One of A Better Delaware’s four pillars is lower taxes for Delawareans and businesses. While we usually focus on just state-level issues, new tax increases are being discussed at both the state and federal level.
Outside of President Biden’s new tax proposal, Delaware has had a few of its own recently, including a new income tax bracket that failed in the house. Despite still recovering from a pandemic and expecting over $2 billion from the federal government, state lawmakers said raising taxes was simply the right thing to do.
Raising taxes discourages economic development, business growth, and personal spending and saving. When our economy is looking to recover, how could this be the right thing?
Even the Secretary of Finance Rick Geisenberger worried the bill would risk decreasing personal income tax revenue. This is because high-income individuals, including tens of thousands of people who pay nonresident taxes, would simply leave Delaware or work from home in neighboring states to avoid the higher tax. The bill would also mean Delaware has more tax brackets than any other state except Hawaii.
Increasing the income tax would make Delaware less competitive with our neighbors, particularly Pennsylvania, as Delaware’s top marginal rate would be higher than the rates in neighboring states, with the exception of New Jersey.
Outside of this bill, raising any taxes over the next few years would be irresponsible fiscal policy. Delaware is looking at a surplus of over $600 million, plus over $2 billion total from federal stimulus. Any additional revenue grabs would serve no purpose for our residents.
You’ll hear many people tout Delaware’s status as a “tax-free” state, but that simply is not the case. Yes, Delaware does not have the sales tax, but we more than make up for that. Take for example the reason why we are able to avoid having a sales tax: the gross receipts tax. Delaware is one of only seven states with a gross receipts tax. These invisible sales taxes raise prices as these taxes are shifted onto consumers, and tend to impact lower incomes the most.
Delaware’s has the highest per capita revenue from corporate license fees and the fifth-highest per capita corporate income tax revenue.

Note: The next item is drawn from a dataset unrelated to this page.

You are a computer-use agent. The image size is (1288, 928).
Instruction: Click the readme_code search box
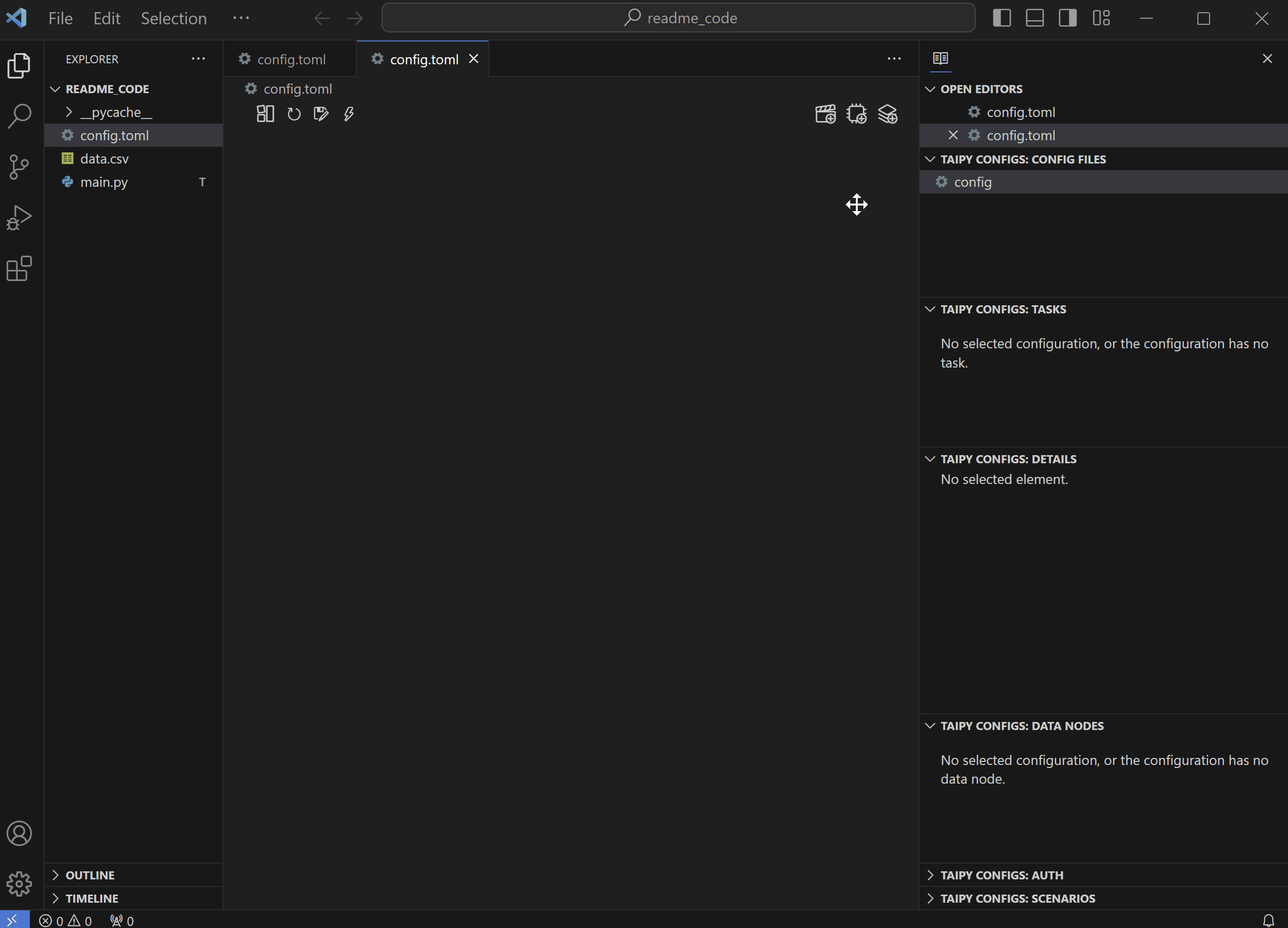[678, 18]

As if that wasn’t enough, Delaware has one of the highest individual income taxes and the highest real estate transfer tax in the nation.
Since 2016, Governor Carney approved large tax increases, but he did not work alone. The taxes started as bills heard and voted on in Dover that were approved for his final vote. Delaware’s tax increases over the last two General Assemblies (2016-2018, 2018-2020) were the 6th highest in the nation.

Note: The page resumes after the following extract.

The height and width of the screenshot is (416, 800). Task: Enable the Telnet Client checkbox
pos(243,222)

These tax increases were estimated to raise more than $200 million annually, the exact amount the state claimed was a “surplus” before COVID.

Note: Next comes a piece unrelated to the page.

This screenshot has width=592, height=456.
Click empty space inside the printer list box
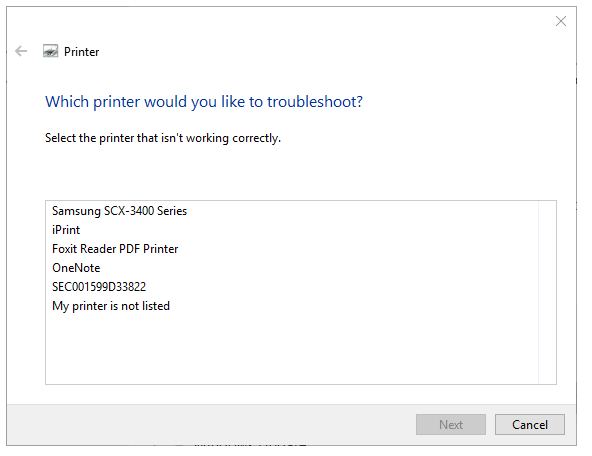[x=292, y=349]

Instead of hurting residents, businesses, and the overall economy, we should avoid adding new spending programs that would require any tax increase, and focus on funding our $1.9 billion in unfunded pension benefits that have been largely ignored for years. This total is massive: for perspective, our pension debt is more than a quarter of the state’s annual budget.
Delaware’s fiscal condition is ranked 44th in the nation, in part due to its unfunded pension deficit, and is why Truth in Accounting’s audit of Delaware’s financial situation resulted in an F grade.
Delaware will eventually be obligated to pay its pensions, and lawmakers should turn their attention from what they believe is the right thing to do, to what is actually best for their constituents.